Ritmo de crescimento da economia

A diretora do Banco Central afirmou também que a economia brasileira tem crescido acima da tendência, mas que há sinais de moderação a partir do terceiro trimestre. “Já se observa uma moderação ao longo do terceiro e quarto trimestres nos indicadores de alta frequência do ritmo de crescimento da economia, com alguma heterogeneidade”, comentou.

Ela citou a acomodação do setor de serviços, após um forte crescimento no primeiro semestre, enquanto indústria e comércio estão de lado.

A diretora acrescentou ainda que os índices de confiança têm piorado entre o fim do terceiro e o início do quarto trimestres. “Isso é compatível com esse ritmo de crescimento mais moderado que o Banco Central espera já há algum tempo”, afirmou.

Observou também que os consumidores brasileiros têm um comprometimento de renda alto, que vem diminuindo, mas continua próximo dos picos históricos.
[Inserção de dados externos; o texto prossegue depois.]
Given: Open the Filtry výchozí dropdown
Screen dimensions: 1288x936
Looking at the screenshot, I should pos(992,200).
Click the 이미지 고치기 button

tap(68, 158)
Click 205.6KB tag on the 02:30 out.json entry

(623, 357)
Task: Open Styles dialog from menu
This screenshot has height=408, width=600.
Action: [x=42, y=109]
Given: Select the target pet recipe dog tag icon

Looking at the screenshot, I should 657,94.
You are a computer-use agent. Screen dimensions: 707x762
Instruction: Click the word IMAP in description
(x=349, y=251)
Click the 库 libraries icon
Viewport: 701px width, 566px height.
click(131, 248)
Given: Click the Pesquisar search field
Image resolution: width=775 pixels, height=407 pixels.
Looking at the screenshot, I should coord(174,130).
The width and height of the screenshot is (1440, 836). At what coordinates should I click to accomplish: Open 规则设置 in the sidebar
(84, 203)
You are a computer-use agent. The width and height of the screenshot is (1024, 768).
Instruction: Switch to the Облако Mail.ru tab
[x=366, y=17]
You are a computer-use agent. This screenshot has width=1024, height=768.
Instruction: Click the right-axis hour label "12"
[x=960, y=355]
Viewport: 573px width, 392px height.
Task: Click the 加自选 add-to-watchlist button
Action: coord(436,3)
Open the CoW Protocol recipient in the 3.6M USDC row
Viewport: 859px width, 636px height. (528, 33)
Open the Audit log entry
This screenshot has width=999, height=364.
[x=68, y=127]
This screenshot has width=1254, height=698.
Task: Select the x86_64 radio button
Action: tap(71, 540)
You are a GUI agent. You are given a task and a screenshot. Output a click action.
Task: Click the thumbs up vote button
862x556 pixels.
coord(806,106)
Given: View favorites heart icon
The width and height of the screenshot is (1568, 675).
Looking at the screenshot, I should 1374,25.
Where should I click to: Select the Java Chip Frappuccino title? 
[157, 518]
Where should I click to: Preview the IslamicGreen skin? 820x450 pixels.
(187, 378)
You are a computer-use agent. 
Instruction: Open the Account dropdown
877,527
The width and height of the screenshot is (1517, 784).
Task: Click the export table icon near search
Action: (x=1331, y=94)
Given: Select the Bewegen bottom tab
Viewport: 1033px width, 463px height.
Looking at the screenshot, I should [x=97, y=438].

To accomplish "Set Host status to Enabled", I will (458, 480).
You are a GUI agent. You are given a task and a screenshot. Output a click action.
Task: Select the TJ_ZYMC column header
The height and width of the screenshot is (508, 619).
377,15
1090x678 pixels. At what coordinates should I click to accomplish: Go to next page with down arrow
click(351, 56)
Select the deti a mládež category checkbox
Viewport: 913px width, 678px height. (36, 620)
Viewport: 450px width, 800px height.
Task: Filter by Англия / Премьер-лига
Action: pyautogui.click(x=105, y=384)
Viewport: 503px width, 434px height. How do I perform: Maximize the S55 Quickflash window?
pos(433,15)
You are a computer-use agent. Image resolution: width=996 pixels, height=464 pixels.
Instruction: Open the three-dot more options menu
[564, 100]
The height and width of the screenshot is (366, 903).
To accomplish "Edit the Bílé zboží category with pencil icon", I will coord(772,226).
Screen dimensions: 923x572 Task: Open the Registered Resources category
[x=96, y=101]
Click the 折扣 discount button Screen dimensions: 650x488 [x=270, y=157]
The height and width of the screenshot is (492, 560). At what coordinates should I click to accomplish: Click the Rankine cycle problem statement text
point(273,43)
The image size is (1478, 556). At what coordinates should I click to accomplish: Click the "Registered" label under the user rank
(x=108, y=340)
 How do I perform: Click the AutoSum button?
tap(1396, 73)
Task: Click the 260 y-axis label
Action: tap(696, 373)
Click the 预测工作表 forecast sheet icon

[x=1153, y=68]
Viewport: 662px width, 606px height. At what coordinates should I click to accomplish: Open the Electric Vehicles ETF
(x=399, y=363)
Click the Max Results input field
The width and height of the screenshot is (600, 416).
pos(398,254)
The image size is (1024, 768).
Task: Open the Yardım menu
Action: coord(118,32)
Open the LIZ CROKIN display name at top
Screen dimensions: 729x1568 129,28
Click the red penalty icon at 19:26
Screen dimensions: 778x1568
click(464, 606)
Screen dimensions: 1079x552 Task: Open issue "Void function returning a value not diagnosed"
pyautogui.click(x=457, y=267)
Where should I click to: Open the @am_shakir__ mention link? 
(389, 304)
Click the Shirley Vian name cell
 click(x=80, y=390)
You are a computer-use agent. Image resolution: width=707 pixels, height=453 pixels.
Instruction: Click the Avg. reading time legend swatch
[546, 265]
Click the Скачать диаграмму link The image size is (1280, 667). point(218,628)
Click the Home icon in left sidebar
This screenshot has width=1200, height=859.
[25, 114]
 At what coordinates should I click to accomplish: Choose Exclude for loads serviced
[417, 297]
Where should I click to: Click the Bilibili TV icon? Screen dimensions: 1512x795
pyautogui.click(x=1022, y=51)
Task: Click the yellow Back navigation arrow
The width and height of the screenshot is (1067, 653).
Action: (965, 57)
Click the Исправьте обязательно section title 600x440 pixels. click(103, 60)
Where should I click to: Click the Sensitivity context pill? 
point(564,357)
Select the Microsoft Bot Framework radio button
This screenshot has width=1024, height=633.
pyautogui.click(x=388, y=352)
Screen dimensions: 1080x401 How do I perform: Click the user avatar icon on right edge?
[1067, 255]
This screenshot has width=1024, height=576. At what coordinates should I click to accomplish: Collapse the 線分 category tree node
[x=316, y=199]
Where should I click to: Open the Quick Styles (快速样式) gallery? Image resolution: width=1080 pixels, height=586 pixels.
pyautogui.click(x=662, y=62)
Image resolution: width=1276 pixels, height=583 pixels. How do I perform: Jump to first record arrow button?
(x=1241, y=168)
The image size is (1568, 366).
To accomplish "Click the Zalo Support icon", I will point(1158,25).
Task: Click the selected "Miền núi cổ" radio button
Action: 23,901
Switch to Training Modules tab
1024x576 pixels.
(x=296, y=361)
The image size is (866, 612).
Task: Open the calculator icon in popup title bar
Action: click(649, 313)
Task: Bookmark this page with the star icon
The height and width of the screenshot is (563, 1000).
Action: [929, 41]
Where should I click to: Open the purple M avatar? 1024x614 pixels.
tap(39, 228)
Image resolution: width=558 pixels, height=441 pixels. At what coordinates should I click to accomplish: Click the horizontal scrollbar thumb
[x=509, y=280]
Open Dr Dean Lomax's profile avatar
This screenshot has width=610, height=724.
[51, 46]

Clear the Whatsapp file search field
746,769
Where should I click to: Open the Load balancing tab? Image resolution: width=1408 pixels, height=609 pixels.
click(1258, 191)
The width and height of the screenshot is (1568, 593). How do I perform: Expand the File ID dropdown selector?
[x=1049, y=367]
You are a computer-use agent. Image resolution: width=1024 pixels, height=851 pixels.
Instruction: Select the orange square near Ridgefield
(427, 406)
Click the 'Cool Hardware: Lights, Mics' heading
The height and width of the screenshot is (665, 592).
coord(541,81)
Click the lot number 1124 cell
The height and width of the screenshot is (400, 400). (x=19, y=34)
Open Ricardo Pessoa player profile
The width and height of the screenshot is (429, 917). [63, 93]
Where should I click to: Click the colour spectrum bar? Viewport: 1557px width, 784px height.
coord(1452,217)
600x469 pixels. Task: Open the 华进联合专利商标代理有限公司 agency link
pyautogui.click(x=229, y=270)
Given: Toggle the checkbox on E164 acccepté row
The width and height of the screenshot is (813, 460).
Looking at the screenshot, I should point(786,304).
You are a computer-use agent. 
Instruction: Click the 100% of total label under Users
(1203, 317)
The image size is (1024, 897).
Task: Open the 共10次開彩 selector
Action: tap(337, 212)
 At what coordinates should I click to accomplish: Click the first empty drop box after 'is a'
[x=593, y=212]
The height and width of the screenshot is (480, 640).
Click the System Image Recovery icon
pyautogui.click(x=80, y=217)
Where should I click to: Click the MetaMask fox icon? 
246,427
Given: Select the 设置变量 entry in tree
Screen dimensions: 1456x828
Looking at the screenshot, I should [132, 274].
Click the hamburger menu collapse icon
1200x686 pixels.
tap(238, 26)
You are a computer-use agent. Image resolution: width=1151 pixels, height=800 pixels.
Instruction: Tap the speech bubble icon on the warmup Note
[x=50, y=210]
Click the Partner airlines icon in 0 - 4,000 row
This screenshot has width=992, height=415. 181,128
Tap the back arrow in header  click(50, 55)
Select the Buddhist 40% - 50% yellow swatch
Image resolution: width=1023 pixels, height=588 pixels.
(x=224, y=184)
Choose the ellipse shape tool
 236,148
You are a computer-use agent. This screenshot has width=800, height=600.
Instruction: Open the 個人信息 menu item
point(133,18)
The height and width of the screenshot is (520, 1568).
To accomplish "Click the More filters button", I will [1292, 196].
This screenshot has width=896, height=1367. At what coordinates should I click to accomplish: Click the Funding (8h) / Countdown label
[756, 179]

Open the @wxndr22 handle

Mas ponderou que o aumento da renda real – devido, em parte, à queda dos preços de alimentos – e programas como o Desenrola ajudam a moderar os impactos dessa alavancagem.

A diretora destacou que as expectativas de inflação dos consumidores têm caído, em linha com a redução da inflação acumulada em 12 meses.

Ganhos salariais reais

Fernanda Guardado disse que o crescimento real dos salários tem sido “bastante comportado” no Brasil, de no máximo 1% ou 2%, o que reforça a confiança no processo de desinflação. “A cautela que esses dados trazem é, dado que temos um mercado de trabalho que tem sinais de moderação, mas está saudável, se essa tendência de desaceleração de ganhos nominais vai persistir ou se eles vão atingir um platô de ganhos nominais que não é compatível com a meta”, comentou.

Por ora, o comportamento dos salários está dentro do esperado, mas os últimos números da Pnad mostraram um mercado de trabalho ainda forte, destacou Guardado.

Ela lembrou ainda que já havia a expectativa de alguma recuperação das perdas reais de salários no momento em que a inflação acumulada em 12 meses começa a cair.

Condições financeiras dos EUA

A diretora disse ainda que houve um afrouxamento importante das condições financeiras dos Estados Unidos nas últimas duas semanas, o que coloca dúvidas sobre a ação do Federal Reserve (Fed, o banco central norte-americano) à frente. “A se pensar se isso é muito compatível com a estratégia que o Fed quer seguir neste momento, talvez não seja, dado que ainda existem desafios importantes de convergência da inflação nos Estados Unidos”, comentou.

Segundo a diretora, isso pode levar o Fed a buscar intervenções verbais ou decisões que possam contrapor esse relaxamento, caso a autoridade monetária americana considere que as condições financeiras não são compatíveis com o nível de aperto que julga necessário para diminuir a inflação.

“É uma possibilidade, isso pode acontecer, e aí você tem de novo a volatilidade para outro lado nos preços do ativos”, comentou, lembrando que o relaxamento recente após dados de inflação ao consumidor benignos nos Estados Unidos permitiu uma queda dos rendimentos da T-Note de 10 anos.

Ela observou que o ambiente global ainda pede cautela dos bancos centrais.

Mais cedo, Guardado lembrou que o mundo tem evoluído no ciclo de desinflação, em parte devido à queda dos preços de alimentos. Mas destacou que métricas observadas mais de perto pelos bancos centrais, como a inflação de serviços, têm moderado na margem. A dúvida, agora, é o nível em que essa inflação vai se estabilizar, devido aos mercados de trabalho robustos globalmente.